You can’t really call it a pass rush when you’ve got a total of 6 sacks in seven games. Purdue managed to down the SEMo quarterback twice and the Minnesota State
QB once, so they only have three sacks against FCS competition. (I’m giving Rice the benefit of the doubt here.) The Illini are not very good at preventing sacks when one looks at the statistics; actually, worse than Purdue. However, it is my belief that much of that can be attributed to Petrino’s frequent use of the option look. Scheelhaase has shown that he can throw quite well when he gets the time, and he should have ample amounts of it against Purdue. Look for Nathan to have a big game. EDGE: Illini.
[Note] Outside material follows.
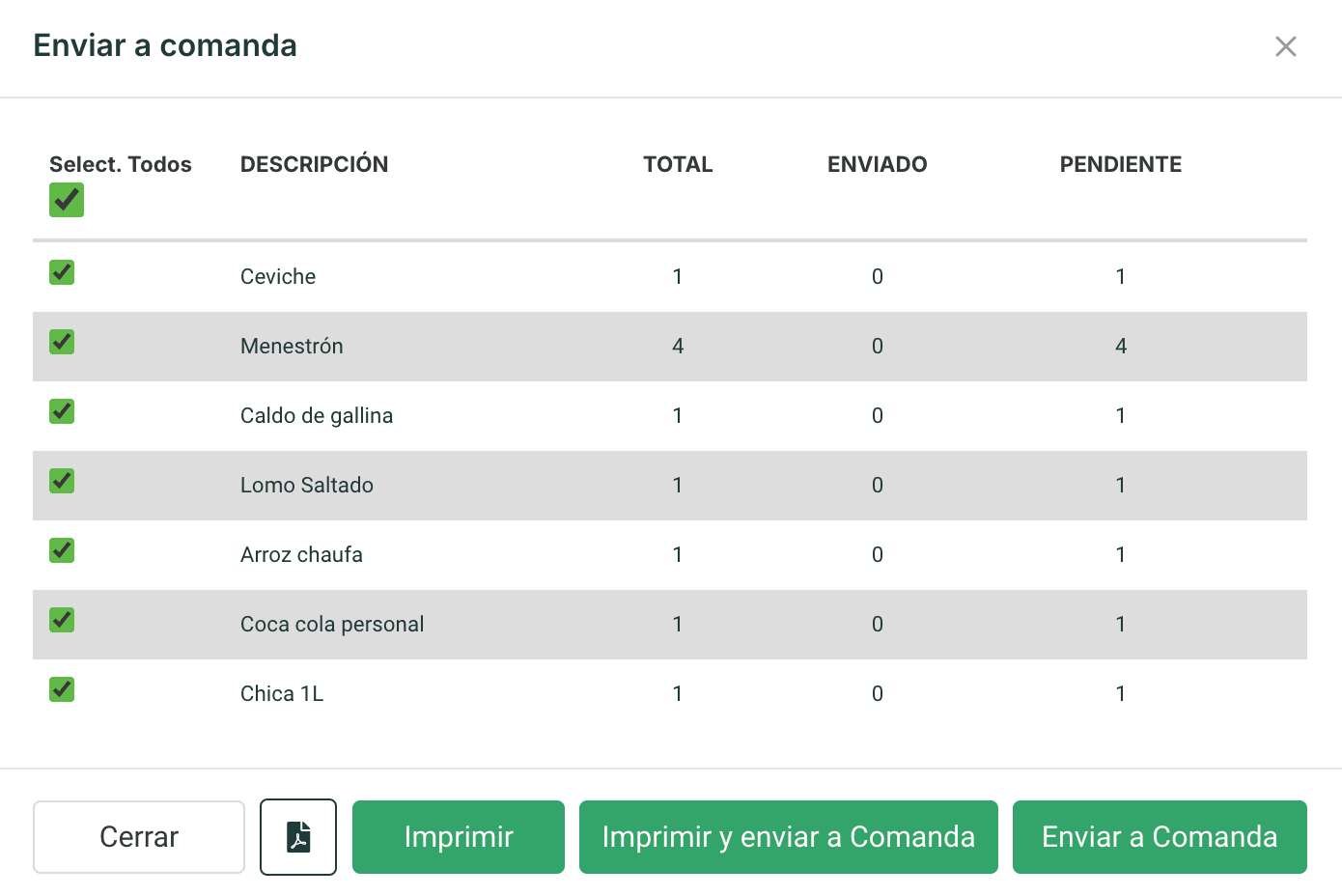Click the DESCRIPCIÓN column header
This screenshot has width=1342, height=896.
click(x=314, y=164)
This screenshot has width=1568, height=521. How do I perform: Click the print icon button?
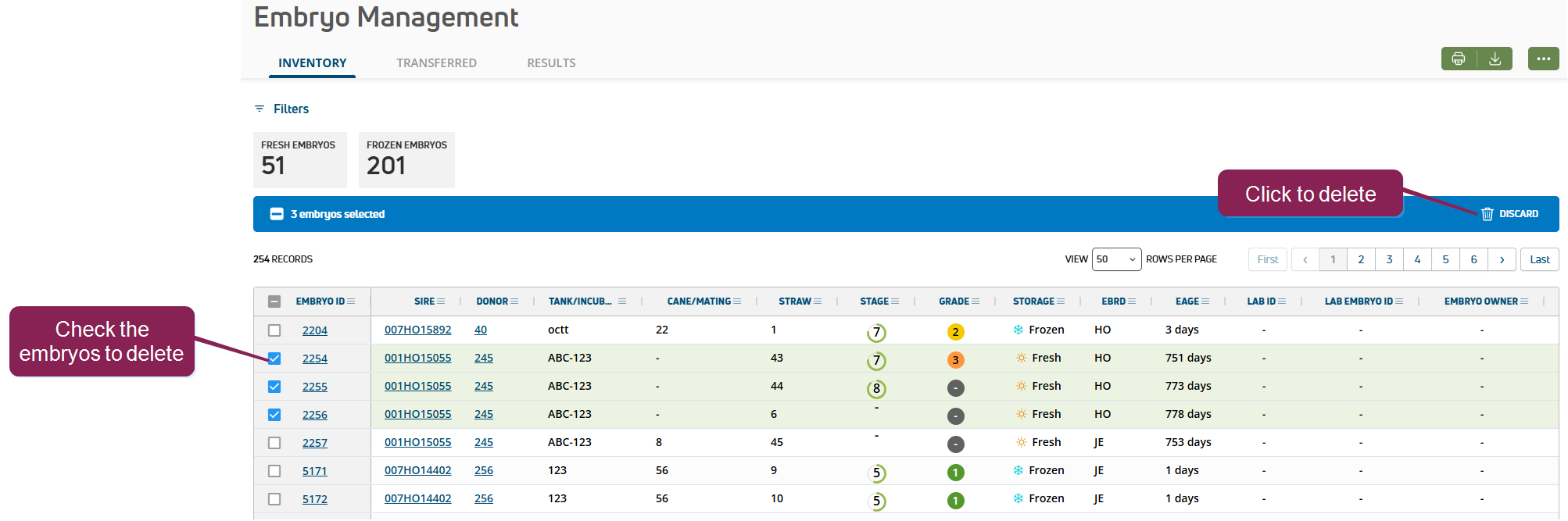coord(1459,59)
2. Caleb TerBush vs the Illini pass rush ferocity
The Fighting Illini, on the other hand, have a full-grown monster of a pass rush. Mercilius, Buchanan and Brown (sounds like a great personal-injury firm) have the Illini at the top of the Big Ten and fifth in the nation in sacks. Each of the three rank in the top five in the conference in sacks per game. Purdue is fairly bad at preventing sacks, ranking 87th in that category. Purdue is actually worse when you take out the FCS game against SEMo; the Boilermakers have given up 15 sacks in 5 games against FCS competition. Perhaps there is a systemic reason why Purdue has started 5 different quarterbacks in the last calendar year. “Purdue Quarterback” should be a separate high-risk actuarial category, given the immense hazards of the position. Add the two trends together, and you should have quite the feast for Whitney and the boys. EDGE: Illini.
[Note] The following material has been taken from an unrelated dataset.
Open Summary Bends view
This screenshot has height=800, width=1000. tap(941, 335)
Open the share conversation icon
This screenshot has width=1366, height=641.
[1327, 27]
3. Purdue special teams vs Illinois “special” teams
Remember when I mentioned Achilles up above? Well, the Illinois special teams are the whole Trojan War. Misery everywhere. Punt returning? Lankford has twelve for 38 yards, while Purdue’s returner boasts a far more robust 9.5 yards per return. The Fighting Illini’s average field position is 5 yards worse than its opponents. Purdue is solid in the special teams phase and enjoys the services of Cody Webster, a sophomore punter who has a monster leg. Illinois’s lone shining star on special teams is Derek Dimke. He just doesn’t miss. He’ll more than likely join Neil Rackers in the NFL next year. EDGE: Boilermakers.

The pick:
Sagarin has us by about 6.
Howell has us as a 2 to 1 favorite straight up.
The oddsmakers have installed us as a 9-point favorite.

My assessment (unscientific, of course): Illinois 29, Purdue 23.
Illini football will be victorious on Saturday.